1. Methodology and Bayesian Statistics
When comparing values using the traditional null hypothesis significance tests (NHST), we initially assume there is no difference between the values. We then look at the actual difference in values and calculate how likely this data is given this assumption. If the resulting probability is small (typically under 0.05) we "reject" the hypothesis and can conclude there is a significant difference between the values. But often the interesting question is not simply whether there is a difference, but how large is the difference?
Discover uses the magnitude of the difference between the target group and the Rest to rank the descriptors. More specifically it uses the probability that the target value is greater than the Rest value.
Discover uses Bayesian statistics to reverse the conditional probabilities implicit in NHST and calculate the probability of a hypothesis given the data. In other words, instead of finding p(D|H) (the probability of the data given the hypothesis is true) we can calculate p(H|D) (the probability of the hypothesis given the data) - called the posterior probability.
For example, imagine we have two groups of size 100 each and proportions on some metric of 22% and 31%. Is the difference in proportions (9%) between the two groups significant?

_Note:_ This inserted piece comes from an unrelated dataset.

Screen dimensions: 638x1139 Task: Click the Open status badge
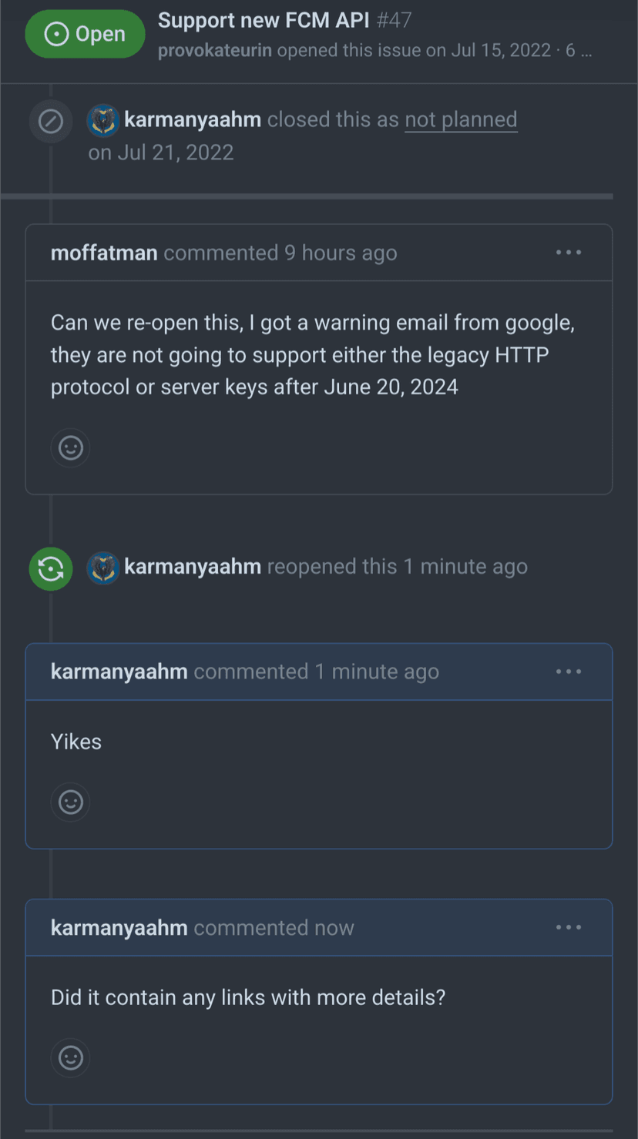tap(85, 33)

Using NHST gives a p-value of 0.2 and all we can say is the test failed to find a significant difference.
With a similar Bayesian proportion test we can calculate a 95% credible interval for the difference [-3%, +21%]. This interval includes 0 so ‘no difference’ is a credible conclusion complementing the NHST conclusion. But in addition, given this data, we can determine the probability of the second percentage being larger than the first and vice-versa. In this particular example, the probability of the second percentage being larger than the first happens to be 92% (the pink area in the chart below).

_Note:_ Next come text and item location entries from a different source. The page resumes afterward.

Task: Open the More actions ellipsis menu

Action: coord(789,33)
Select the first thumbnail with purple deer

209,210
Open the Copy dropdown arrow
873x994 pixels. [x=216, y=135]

With Bayesian statistics, we can rank cell values by the probability that they are greater (or less) than their reference values, even if they would not be considered a “significant difference” using traditional NHST tests. This is because we are basing the test on the believability of the magnitudes of differences conditional on the Bayesian posterior probability distribution i.e. conditional on the data.
In this way, Discover ranks the descriptors by the probability that the target group values are greater than the Rest values.

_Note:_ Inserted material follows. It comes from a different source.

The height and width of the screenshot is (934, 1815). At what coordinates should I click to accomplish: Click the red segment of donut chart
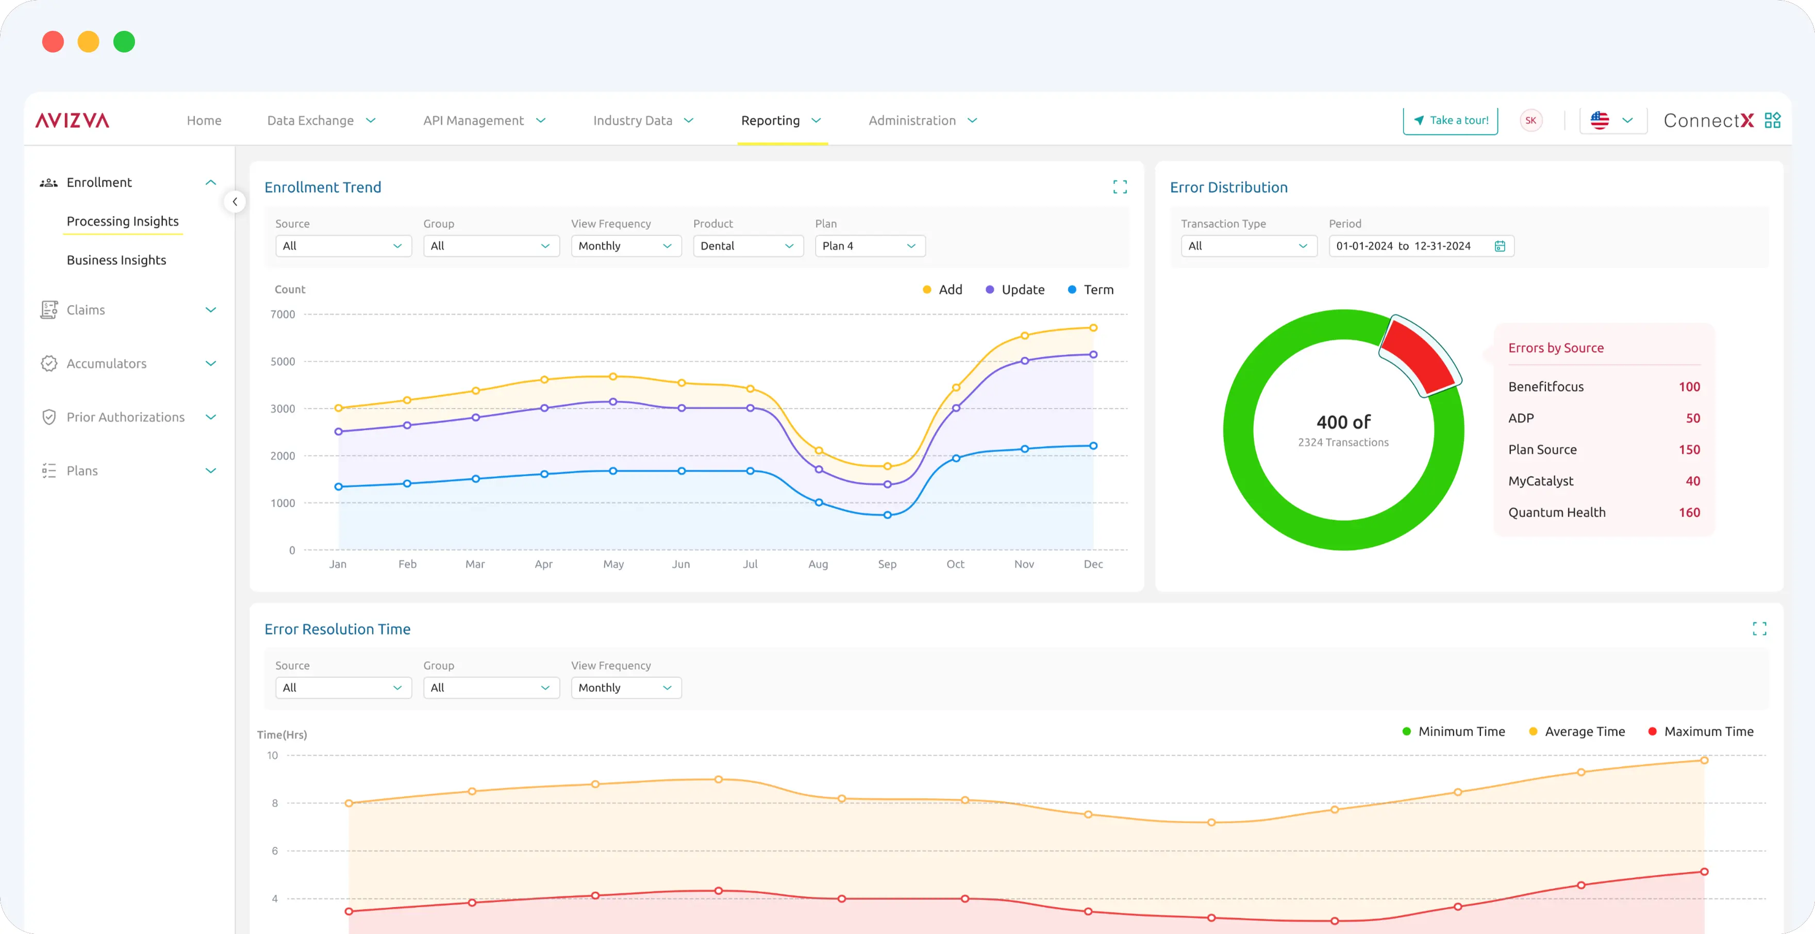(x=1418, y=356)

Column Similarity using Robinsons Agreement
The measurement of agreement is a special case of measuring the association between two or more variables. Agreement metrics measure the extent to which a set of values are identical to another set i.e. agree, rather than the extent to which they are correlated. For example, two sets of values where one set is exactly half the other set would be perfectly correlated but would not be in agreement.
Robinson’s agreement metric is calculated from the partitioning of the sums of squares (as in the analysis of variance).